* TASK STATEMENT *
Every line in the data below from the one containing "Click the extraction location text field" down to the one containing "Task: Click the Adobe icon in the title bar", both included, must be retyped exactly; no other line is to appear.

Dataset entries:

• • • • •

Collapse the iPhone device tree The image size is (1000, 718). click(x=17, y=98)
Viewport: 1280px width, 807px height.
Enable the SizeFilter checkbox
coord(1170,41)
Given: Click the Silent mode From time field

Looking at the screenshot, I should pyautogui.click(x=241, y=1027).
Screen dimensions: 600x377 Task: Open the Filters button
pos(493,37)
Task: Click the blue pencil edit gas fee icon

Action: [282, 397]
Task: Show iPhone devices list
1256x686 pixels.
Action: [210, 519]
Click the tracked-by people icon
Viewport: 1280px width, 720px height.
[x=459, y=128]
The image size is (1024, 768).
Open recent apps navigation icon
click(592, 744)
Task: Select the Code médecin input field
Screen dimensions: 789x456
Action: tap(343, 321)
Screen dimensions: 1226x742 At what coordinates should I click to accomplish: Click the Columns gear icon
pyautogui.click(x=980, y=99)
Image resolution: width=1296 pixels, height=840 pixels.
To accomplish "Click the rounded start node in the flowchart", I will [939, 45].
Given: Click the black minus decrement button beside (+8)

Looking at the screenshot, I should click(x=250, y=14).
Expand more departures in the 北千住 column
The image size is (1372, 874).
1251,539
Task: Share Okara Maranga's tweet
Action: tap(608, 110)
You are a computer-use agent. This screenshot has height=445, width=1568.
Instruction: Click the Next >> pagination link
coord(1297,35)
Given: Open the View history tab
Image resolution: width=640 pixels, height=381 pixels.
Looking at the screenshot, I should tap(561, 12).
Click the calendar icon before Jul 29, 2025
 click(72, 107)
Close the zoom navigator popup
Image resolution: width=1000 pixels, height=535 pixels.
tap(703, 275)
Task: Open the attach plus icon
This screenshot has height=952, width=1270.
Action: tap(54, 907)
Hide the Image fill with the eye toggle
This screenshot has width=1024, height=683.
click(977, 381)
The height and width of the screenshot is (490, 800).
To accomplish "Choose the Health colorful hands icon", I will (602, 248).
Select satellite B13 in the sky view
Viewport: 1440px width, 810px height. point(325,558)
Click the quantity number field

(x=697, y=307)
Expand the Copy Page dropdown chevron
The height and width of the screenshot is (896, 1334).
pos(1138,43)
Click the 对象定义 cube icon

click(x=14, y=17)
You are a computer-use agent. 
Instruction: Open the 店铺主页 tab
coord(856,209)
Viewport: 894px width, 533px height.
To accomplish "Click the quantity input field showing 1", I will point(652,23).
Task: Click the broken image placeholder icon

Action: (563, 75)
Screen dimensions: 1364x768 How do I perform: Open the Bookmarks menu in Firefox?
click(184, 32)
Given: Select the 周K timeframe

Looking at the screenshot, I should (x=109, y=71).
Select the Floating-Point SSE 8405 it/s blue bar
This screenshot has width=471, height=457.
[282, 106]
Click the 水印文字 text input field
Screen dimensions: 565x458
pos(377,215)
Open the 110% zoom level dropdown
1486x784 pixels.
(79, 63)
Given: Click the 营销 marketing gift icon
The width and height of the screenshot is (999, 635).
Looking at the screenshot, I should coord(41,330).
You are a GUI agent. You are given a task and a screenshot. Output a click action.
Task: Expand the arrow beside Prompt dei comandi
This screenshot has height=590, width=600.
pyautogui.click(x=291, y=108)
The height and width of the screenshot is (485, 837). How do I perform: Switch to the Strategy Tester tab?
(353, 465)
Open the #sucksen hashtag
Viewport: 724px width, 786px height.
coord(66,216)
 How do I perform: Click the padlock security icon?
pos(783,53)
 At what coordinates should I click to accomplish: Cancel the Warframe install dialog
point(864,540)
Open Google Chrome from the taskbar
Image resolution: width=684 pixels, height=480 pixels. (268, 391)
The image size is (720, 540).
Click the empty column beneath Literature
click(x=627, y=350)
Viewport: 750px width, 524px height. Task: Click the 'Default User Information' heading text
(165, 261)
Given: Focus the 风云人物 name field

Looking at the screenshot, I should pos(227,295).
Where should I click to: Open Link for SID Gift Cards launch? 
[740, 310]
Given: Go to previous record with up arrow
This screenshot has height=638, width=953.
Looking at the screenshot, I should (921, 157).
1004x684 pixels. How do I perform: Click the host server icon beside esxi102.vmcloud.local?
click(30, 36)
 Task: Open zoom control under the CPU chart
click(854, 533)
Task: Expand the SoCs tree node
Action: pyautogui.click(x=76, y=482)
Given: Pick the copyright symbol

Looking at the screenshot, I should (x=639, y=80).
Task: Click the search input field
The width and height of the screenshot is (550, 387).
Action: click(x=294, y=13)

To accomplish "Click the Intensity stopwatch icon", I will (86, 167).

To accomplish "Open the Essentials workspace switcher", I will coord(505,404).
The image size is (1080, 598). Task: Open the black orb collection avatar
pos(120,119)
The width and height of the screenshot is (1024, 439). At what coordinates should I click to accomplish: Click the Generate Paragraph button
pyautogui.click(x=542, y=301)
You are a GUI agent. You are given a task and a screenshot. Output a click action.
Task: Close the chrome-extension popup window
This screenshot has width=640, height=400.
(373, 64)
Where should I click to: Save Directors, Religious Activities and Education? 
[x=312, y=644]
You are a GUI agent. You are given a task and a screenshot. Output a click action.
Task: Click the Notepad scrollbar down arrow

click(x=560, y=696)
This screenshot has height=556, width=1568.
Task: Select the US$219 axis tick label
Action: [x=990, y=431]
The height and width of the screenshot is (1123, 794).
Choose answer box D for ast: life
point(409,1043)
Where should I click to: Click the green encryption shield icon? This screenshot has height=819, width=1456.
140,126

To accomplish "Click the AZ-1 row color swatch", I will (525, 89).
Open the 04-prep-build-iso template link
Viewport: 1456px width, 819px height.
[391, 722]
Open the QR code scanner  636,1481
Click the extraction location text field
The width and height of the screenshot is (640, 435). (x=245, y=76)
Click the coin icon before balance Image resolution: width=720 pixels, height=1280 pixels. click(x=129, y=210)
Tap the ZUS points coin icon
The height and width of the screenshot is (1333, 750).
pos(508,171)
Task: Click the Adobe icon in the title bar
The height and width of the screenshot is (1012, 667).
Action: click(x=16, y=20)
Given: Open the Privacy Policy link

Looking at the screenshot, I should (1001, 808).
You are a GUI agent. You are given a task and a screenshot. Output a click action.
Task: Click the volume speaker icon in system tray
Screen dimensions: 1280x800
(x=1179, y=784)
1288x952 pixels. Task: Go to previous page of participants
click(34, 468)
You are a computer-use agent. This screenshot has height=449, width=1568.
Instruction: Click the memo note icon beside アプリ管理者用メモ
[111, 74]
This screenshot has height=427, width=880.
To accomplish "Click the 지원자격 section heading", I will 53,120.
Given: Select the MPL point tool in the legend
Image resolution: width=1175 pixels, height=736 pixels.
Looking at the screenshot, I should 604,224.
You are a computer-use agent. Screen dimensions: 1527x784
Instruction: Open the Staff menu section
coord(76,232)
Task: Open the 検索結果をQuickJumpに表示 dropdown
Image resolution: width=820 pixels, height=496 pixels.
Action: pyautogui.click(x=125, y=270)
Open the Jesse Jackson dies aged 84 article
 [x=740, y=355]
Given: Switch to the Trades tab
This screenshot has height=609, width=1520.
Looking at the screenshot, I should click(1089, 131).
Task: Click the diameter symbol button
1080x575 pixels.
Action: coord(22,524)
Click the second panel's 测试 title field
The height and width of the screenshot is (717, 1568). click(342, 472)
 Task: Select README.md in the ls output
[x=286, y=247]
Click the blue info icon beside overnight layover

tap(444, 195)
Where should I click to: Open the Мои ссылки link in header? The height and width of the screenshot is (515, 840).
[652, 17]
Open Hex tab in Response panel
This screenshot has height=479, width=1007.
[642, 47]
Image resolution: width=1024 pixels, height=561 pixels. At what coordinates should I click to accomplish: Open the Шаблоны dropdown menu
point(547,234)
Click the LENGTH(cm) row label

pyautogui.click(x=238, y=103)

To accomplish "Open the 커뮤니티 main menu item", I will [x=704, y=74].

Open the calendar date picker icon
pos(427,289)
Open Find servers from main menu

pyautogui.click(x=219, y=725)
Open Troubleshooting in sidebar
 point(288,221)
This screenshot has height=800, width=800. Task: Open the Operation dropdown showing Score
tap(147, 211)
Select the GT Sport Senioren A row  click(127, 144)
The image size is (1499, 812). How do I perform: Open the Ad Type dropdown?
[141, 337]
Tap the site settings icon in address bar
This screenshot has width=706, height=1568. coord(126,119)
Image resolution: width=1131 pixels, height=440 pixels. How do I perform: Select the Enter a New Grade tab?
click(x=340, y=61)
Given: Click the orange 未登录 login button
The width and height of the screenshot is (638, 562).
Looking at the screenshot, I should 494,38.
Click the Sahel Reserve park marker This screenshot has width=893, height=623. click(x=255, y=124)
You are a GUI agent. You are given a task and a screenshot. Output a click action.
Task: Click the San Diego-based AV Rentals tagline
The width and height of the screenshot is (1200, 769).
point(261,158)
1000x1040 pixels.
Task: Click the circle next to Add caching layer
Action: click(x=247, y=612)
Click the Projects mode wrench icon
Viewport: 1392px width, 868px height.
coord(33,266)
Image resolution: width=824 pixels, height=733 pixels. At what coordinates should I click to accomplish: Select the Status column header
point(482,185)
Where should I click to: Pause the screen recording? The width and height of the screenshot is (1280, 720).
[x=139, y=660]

• • • • •

* YOUR SOLUTION *
Click the extraction location text field
The width and height of the screenshot is (640, 435). (x=245, y=76)
Click the coin icon before balance Image resolution: width=720 pixels, height=1280 pixels. click(x=129, y=210)
Tap the ZUS points coin icon
The height and width of the screenshot is (1333, 750).
pos(508,171)
Task: Click the Adobe icon in the title bar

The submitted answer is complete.